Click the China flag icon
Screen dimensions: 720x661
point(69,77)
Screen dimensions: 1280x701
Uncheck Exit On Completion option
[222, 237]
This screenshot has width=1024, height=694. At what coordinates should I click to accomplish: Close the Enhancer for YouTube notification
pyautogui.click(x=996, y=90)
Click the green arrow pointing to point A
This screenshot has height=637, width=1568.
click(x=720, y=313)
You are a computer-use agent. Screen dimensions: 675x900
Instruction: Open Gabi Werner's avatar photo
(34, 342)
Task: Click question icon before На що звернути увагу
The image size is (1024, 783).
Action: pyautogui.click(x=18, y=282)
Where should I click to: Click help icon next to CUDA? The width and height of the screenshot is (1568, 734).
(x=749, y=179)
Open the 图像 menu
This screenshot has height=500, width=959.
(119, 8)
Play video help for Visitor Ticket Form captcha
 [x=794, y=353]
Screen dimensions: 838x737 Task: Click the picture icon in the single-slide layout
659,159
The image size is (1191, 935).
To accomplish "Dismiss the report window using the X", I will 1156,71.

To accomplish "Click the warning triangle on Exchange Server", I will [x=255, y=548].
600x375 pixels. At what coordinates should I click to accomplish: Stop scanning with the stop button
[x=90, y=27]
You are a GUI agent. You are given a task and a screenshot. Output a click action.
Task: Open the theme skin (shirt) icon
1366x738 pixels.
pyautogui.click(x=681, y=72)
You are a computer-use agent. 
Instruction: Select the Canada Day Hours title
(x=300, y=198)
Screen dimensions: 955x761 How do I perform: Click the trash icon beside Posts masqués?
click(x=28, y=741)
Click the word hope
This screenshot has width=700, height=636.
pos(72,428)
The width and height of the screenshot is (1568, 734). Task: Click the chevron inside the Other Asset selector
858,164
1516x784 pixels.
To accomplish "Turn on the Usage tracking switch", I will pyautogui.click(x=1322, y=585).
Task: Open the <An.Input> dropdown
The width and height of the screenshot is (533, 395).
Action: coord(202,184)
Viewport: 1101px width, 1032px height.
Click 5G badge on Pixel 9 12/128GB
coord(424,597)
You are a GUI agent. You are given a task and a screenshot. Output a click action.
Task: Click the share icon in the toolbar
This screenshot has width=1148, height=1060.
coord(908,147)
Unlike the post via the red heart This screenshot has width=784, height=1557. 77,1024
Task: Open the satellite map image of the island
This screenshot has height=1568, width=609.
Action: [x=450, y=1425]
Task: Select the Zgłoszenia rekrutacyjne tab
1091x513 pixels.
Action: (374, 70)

__________________________________________________

### Work to complete
For each line of the listing that holds the word "agent", show that line.

### Task answer
You are a computer-use agent. Screen dimensions: 675x900
You are a GUI agent. You are given a task and a screenshot. Output a click action.
You are a computer-use agent. 
You are a GUI agent. You are given a task and a screenshot. Output a click action.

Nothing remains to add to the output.